Furthermore, Saxonville desperately needs work to improve the ability of residents to safely and conveniently walk around and go to local restaurants, shops, and businesses. As is, it is dangerous for a pedestrian to do so, and certainly not convenient. This is exactly the type of issue that demands practical solutions from thoughtful leaders,
It has become far too common to hear name-calling, insults, and observe immature behavior during Council meetings, and I cannot just watch and listen anymore. That is why I have decided to run for City Council in District 2.
Throughout my life, I have been dedicated to helping others, being a calm voice, advocating for my community, and finding creative solutions. When I was at Framingham High, I proudly represented Framingham’s students on the School Committee for two years, advocating for student mental health initiatives and supporting our students, teachers, and parents.
At the age of 15, I was appointed to the Community Development Committee where I served for 6 years allocating funds to our community’s many incredible nonprofit organizations.
While pursuing my Master’s of Public Policy at UMass Amherst, I sat on the UMass system-wide Board of Trustees where I dedicated my time to advocating for student member voting rights and overseeing the financial operations of the University.
I also worked for the Metropolitan Area Planning Council under the Director of Municipal Collaboration where I facilitated collaborative projects between member towns and cities on issues like police reform, public safety, and the environment.
For the past two years, I have served on the Mayor’s 2030 Advisory Council representing District 2 advising the Mayor on the quality of life for young adults in Framingham.
I am currently at Boston University Law, where I serve as a representative of my class and the treasurer of OutLaw, an organization focused on providing leadership and educational opportunities to LGBTQ+ students in the law.
My education, experience, and upbringing in Framingham has taught me that we can do much better, and we must.
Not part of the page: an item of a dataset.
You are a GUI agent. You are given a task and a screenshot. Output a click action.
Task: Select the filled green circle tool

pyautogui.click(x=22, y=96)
Rather than just preach collaboration, my actions as your Councilor will embody it. I have worked first-hand with communities in the Greater Boston region coming together and finding solutions to mutual problems, so I know that it is possible for Framingham to achieve more and to better serve our residents. It starts with a new voice on the Council, and I will be that voice.
I am running to:
- Conserve open space, increasing walkability, and create a greener, healthier Framingham — including the lumberyard, developing a fully-connected network of walking trails throughout the city, reorganizing intersections like Central and Concord to promote walking as a means of transportation and supporting our local businesses.
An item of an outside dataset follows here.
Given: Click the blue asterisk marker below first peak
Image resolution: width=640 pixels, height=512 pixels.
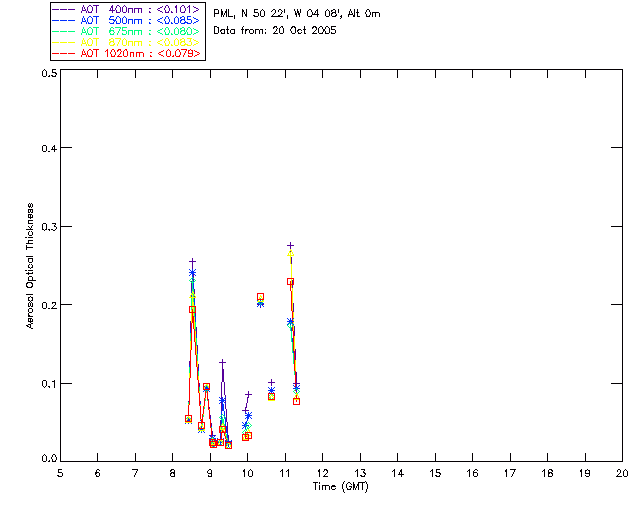Looking at the screenshot, I should pyautogui.click(x=192, y=272).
- Support our students, teachers, and schools by pushing back against reckless cuts, continue advocating for student mental health initiatives, working with our students, teacher, and parent leaders.
- Foster innovation to attract new businesses, experiences, and opportunities to the community. Framingham has the ability and capacity to attract new opportunities, we just need to be more proactive. This involves things like providing low-cost space as a starting point for new ventures and establishing a competitive tax rate
- Work with our local businesses, not against them. After this last year and a half, our business leaders need a city that is actively rooting for their success and enabling them to thrive.
- Bring civility and kindness to the City Council
- Focus on finding solutions rather than just identifying problems It is far beyond time for our officials to end the drama and get to work. I will be a dedicated, passionate, kind, and creative Councilor and I will spend every moment of my time on that body to making District 2, and Framingham as a whole, a better place for you and your family to live, work and enjoy.
If you are committed to a more productive, focused, and effective local government, please join me in this race.